Entre prévention de la récidive et présomption d’innocence

Dans les textes, comparaison n’est pas raison sur ce sujet. En effet, selon la loi, une peine d’inéligibilité pour un élu local entraîne une démission automatique. Alors que, en vertu de la séparation des pouvoirs, un parlementaire national peut, lui, aller au bout de son mandat mais ne peut se représenter. En cas de condamnation, Marine Le Pen resterait donc députée, mais sans doute pas conseillère départementale. En revanche, elle ne pourrait donc pas se représenter aux législatives.
Ce que vise la loi avec l’exécution provisoire, c’est « à favoriser, en cas de recours, l’exécution de la peine et à prévenir la récidive ».
Pour autant, plusieurs arguments pourraient plaider en faveur de l’élu mahorais. Tout d’abord, une demande de réexamen de « l’égalité devant le suffrage », une avocate aux conseils plaidant ce mardi en faveur d’une harmonisation de la jurisprudence face à une différence de traitement, rompant l’égalité entre deux élus, rapportait le quotidien La Croix. Ensuite, la liberté de l’électeur et enfin, la séparation des pouvoirs.
Une « peine de mort » politique était-il pointé, quand la possibilité d’être un jour blanchi à l’issue d’un recours, reste toujours probable.

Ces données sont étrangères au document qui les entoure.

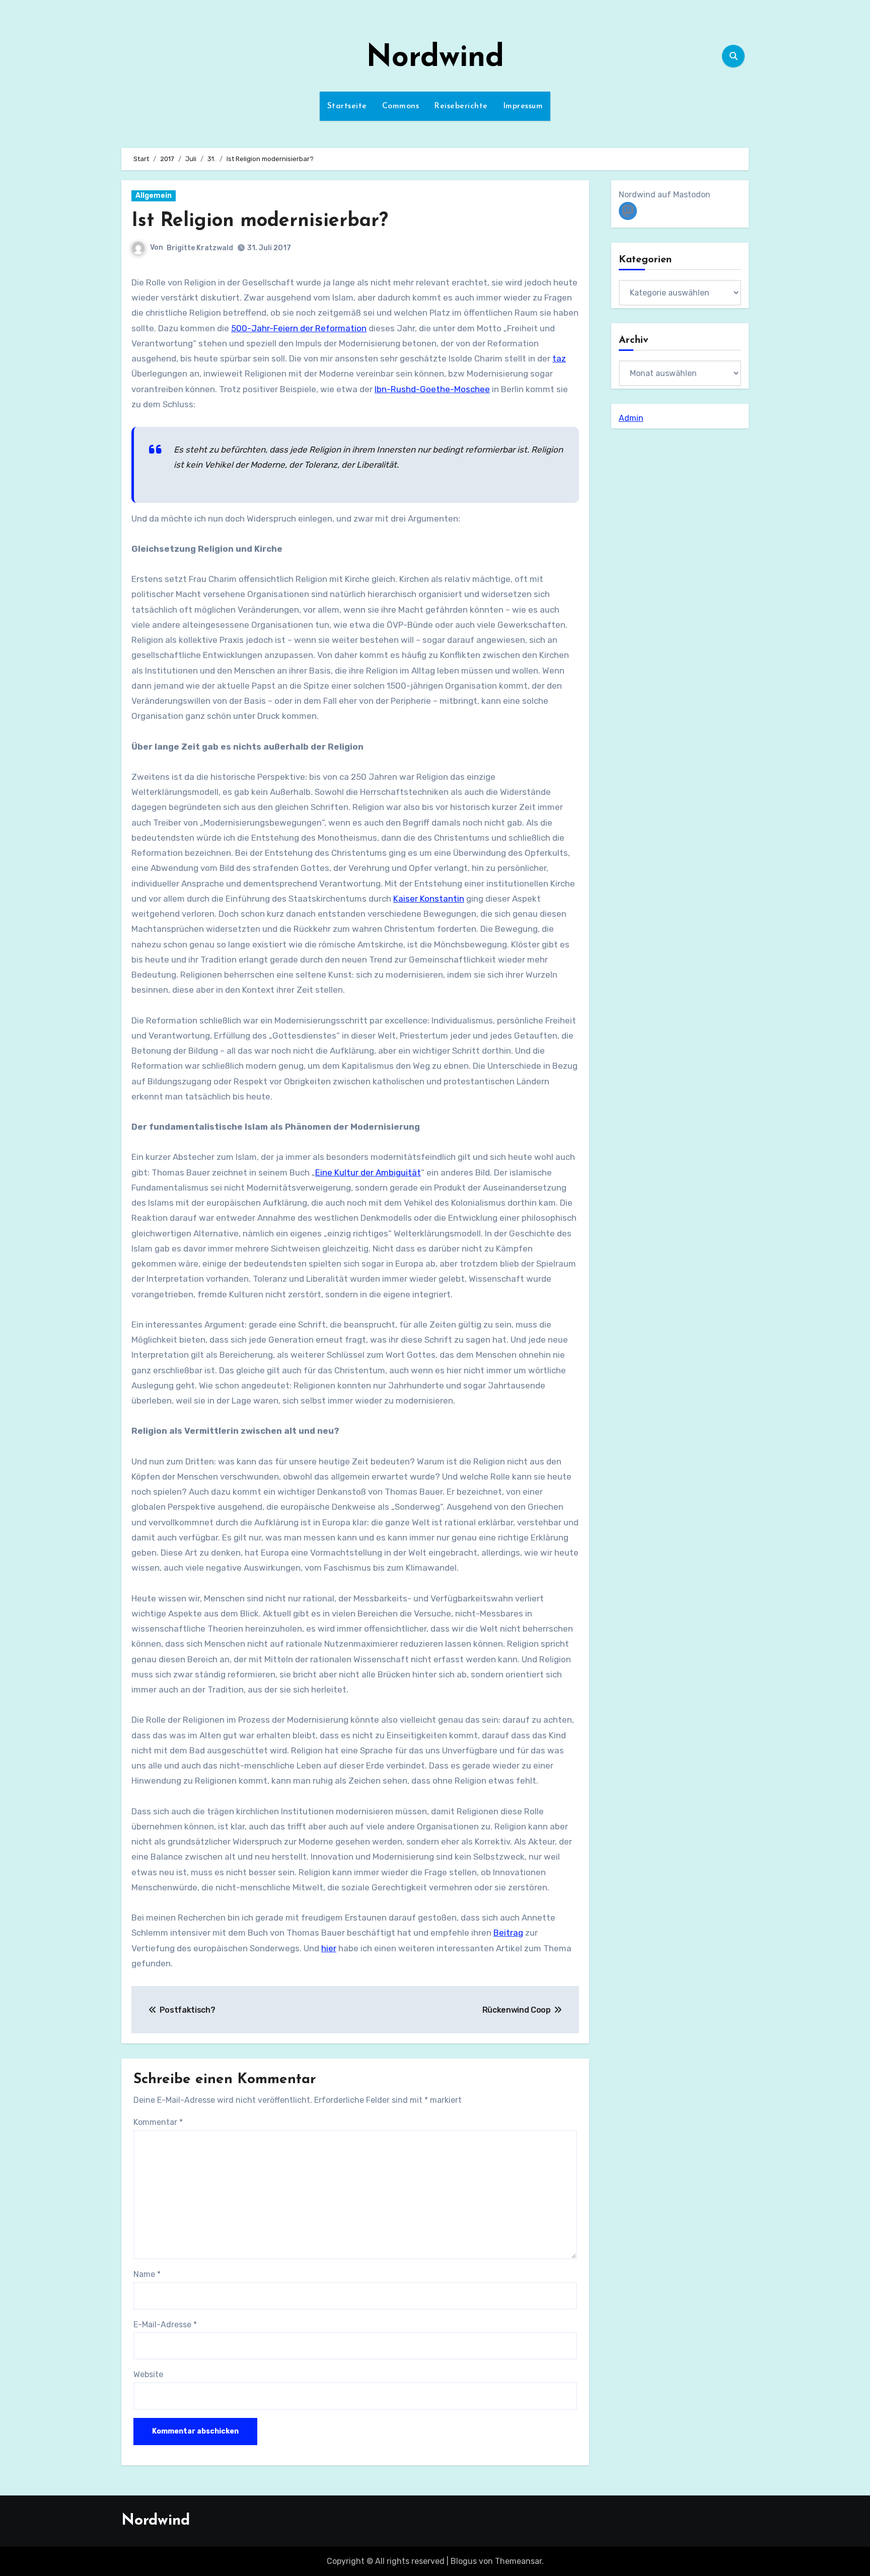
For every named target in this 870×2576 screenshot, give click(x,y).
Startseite (347, 106)
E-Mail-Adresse (165, 2324)
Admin (631, 418)
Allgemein (153, 195)
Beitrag (508, 1933)
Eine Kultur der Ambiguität (368, 1172)
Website (148, 2374)
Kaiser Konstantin (428, 899)
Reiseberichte (461, 106)
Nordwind (435, 58)
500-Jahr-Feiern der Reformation (299, 328)
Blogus (464, 2561)
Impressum (523, 106)
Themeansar (518, 2561)
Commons (400, 106)
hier (328, 1948)
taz (559, 358)
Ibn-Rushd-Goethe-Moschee (432, 389)
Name (147, 2274)
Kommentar (158, 2122)
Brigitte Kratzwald (200, 248)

Si les affaires Rachadi-le Pen ne sont pas totalement semblables, de l’avis des constitutionnalistes cités par l’ensemble des médias nationaux, le tribunal correctionnel qui doit se prononcer sur le jugement de Marine Le Pen le 31 mars pourrait tenir compte de la décision prise par les Sages le 28 mars à l’encontre de Rachadi Saindou.
A.P-L.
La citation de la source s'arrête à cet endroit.